Our vision for the site is grounded in the same principles that guide everything we do. History is best understood when you can experience it directly. We intend to restore the 1829 cabin to its historic appearance, reconstruct the original porch from physical evidence that survives in the structure itself, and establish a full complement of frontier-era outbuildings including a summer kitchen, root cellar, springhouse, sugar shack, and log barn built from timber harvested on the property.
The land will be worked as it was worked in the early 19th century, with a market garden, heritage orchard, maple sugaring operation, and heritage livestock.
Visitors will experience the site through first person living history interpretation. When you come to Coons Settlement you will not watch history from behind a velvet rope. You will step into it. You will smell woodsmoke from the summer kitchen. You will hear the sound of the broadaxe and the adze. You will walk the same ground that George Coons walked when he arrived here in the fall of 1829 with nothing but a wagon load of supplies and a determination to build something that would last.
We are also pursuing a National Register of Historic Places nomination for the property, recognizing its significance as one of the earliest surviving structures in York Township and its association with the Revolutionary War land grant system, the civic and religious founding of the township, and the Civil War service of George W. Coons.
Coons Settlement will serve as a site for school field trips, public living history programs, genealogical research, agricultural workshops, and seasonal events tied to the rhythms of the 19th century farm calendar. It will be a place where the Ohio frontier is not a distant abstraction but a living, breathing, working reality.
How You Can Help
The cabin is there. The history is documented. The owner has agreed to hold the property while we assemble the funding to save it. But that window will not stay open indefinitely.
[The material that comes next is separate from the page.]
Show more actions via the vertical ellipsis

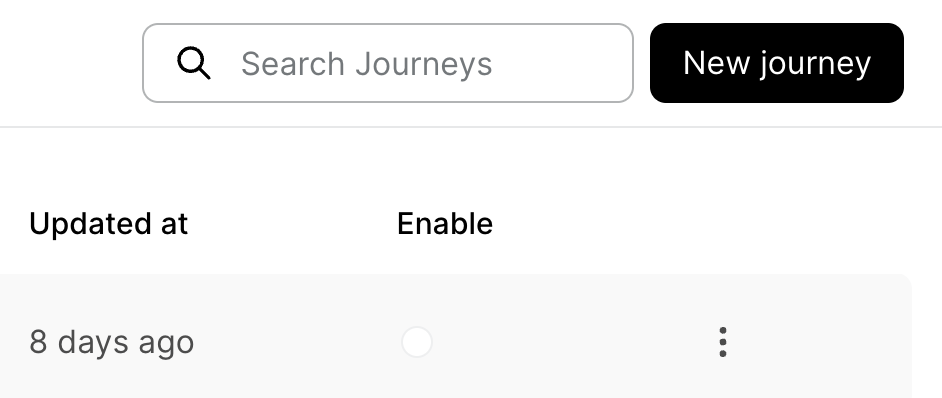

We are raising funds to acquire the property and begin the restoration process. Every dollar raised goes directly toward securing this irreplaceable piece of Ohio history before it is lost.
If you believe that places like this matter, that the stories of the people who built Ohio from the wilderness deserve to be told and remembered and experienced rather than forgotten, we are asking for your support.
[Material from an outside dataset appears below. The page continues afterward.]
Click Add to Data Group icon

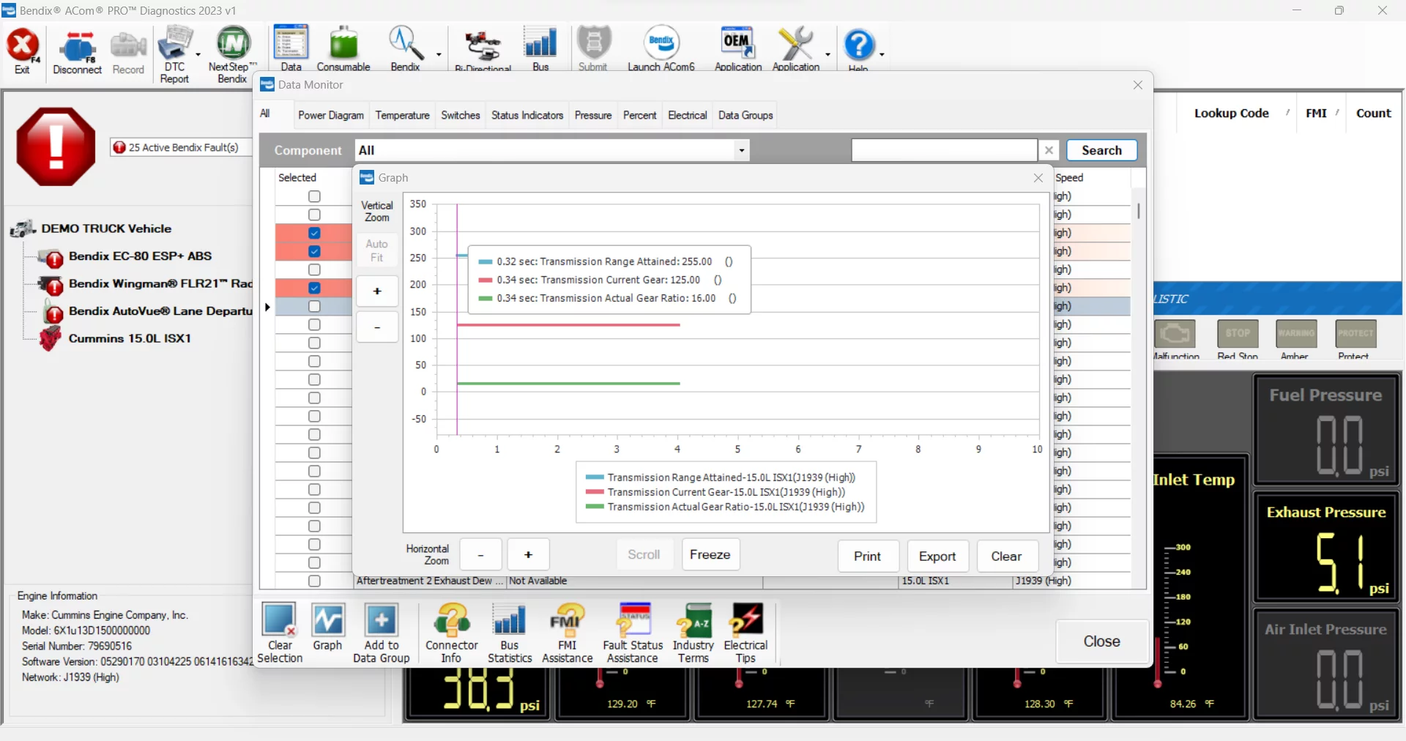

Donate. Share. Tell someone about this place.
The cabin has been standing for nearly two hundred years. With your help it will stand for two hundred more.
The History
The land beneath the cabin has a history that reaches back further than George Coons. The property sits on the Greenville Treaty Line of 1795, the boundary established between the United States and twelve Native American nations following the Battle of Fallen Timbers. It lies within Virginia Military Survey No. 5289, a tract surveyed in 1808 by Duncan McArthur, who would later serve as Governor of Ohio, on land granted to Thomas Bowyer in payment for his service in the 12th Virginia Regiment during the Revolutionary War.
George Coons purchased the 100-acre tract and arrived in the fall of 1829. He built the cabin that fall, spent the winter hauling wagon loads of supplies from Fairfield County, and brought his family to their new home on April 1, 1830. He cut the only road to his property himself.
What he built here was more than a farm.
On June 29, 1839, thirteen people gathered in this cabin and founded the York Township Free-Will Baptist Church. George and his wife Keziah were among the founding members. The congregation that began in that room became one of the anchors of the community for generations.
George served as Fence Viewer in the first York Township election on April 7, 1834, one of the civic founders of the township itself. He died on this farm in October 1856 at the age of 78, having spent 27 years building something from nothing in the Ohio wilderness.
His family kept building after him.
George’s grandson George W. Coons enlisted in the 82nd Ohio Volunteer Infantry in November 1861, going off to war from this farm. At the Second Battle of Bull Run he was wounded, had his left leg amputated on the battlefield, and was taken prisoner by Confederate forces. He was left without food for eight days. He washed and bandaged his own wounds in the field. He survived. He came home. He came back to this farm and farmed it for another fifty years on one leg.
The Coons family held this land for 149 years, from George’s arrival in 1829 until 1978. Six generations on one piece of ground. Today the cabin sits vacant, its history unknown to nearly everyone who passes it on SR 739, surrounded by solar panels where the fields and farms of Coons Settlement once stretched in every direction.